Fix/volume mount permissions

Author: ivanstanev

snyk-monitor/templates/deployment.yaml

@@ -23,10 +23,18 @@ spec:
       initContainers:
         - name: volume-permissions
           image: "{{ .Values.initContainerImage.repository }}:{{ .Values.initContainerImage.tag }}"
-          command : ['sh', '-c', 'chmod -R 777 /var/tmp']
+          command : ['sh', '-c', 'chmod -R g+rwX /var/tmp || true']
           volumeMounts:
             - name: temporary-storage
               mountPath: "/var/tmp"
+          securityContext:
+            privileged: false
+            runAsNonRoot: false
+            allowPrivilegeEscalation: false
+            readOnlyRootFilesystem: true
+            capabilities:
+              drop:
+                - ALL
       containers:
         - name: {{ include "snyk-monitor.name" . }}
           image: "{{ .Values.image.repository }}:{{ .Values.image.tag }}"

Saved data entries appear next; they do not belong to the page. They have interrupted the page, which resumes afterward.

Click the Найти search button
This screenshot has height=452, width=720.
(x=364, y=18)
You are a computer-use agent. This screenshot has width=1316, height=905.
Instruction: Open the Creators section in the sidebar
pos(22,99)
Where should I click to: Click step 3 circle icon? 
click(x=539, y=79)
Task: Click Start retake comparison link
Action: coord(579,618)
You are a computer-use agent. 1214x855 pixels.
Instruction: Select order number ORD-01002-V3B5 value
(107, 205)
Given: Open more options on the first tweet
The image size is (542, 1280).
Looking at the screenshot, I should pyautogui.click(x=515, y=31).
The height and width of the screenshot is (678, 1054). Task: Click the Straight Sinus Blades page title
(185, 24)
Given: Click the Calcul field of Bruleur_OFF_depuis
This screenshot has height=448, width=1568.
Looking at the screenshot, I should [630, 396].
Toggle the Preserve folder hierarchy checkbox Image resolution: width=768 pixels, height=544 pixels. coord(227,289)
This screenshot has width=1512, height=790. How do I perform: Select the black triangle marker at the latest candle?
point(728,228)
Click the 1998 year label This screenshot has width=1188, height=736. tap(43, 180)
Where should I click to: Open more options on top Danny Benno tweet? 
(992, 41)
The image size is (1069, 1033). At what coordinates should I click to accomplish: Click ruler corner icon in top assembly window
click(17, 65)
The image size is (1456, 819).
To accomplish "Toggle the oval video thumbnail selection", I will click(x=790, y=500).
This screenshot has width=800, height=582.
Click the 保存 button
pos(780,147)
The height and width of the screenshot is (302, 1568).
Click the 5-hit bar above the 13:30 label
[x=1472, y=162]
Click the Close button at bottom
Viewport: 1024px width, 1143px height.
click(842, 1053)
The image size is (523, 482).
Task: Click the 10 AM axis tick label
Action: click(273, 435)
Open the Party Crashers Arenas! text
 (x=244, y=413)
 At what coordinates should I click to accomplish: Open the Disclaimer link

test/fixtures/operator/custom-resource-k8s.yaml

@@ -5,3 +5,4 @@ metadata:
   namespace: marketplace
 spec:
   integrationApi: https://kubernetes-upstream.dev.snyk.io
+  temporaryStorageSize: 20Gi

test/fixtures/operator/custom-resource.yaml

@@ -5,3 +5,4 @@ metadata:
   namespace: snyk-monitor
 spec:
   integrationApi: https://kubernetes-upstream.dev.snyk.io
+  temporaryStorageSize: 20Gi

test/setup/deployers/helm.ts

@@ -32,6 +32,7 @@ async function deployKubernetesMonitor(
       '--set integrationApi=https://kubernetes-upstream.dev.snyk.io ' +
       '--set nodeSelector."kubernetes\\.io/os"=linux ' +
       '--set psp.enabled=true ' + 
+      '--set pvc.enabled=true ' +
       '--set log_level="INFO"'
   );
   console.log(`Deployed ${imageOptions.nameAndTag} with pull policy ${imageOptions.pullPolicy}`);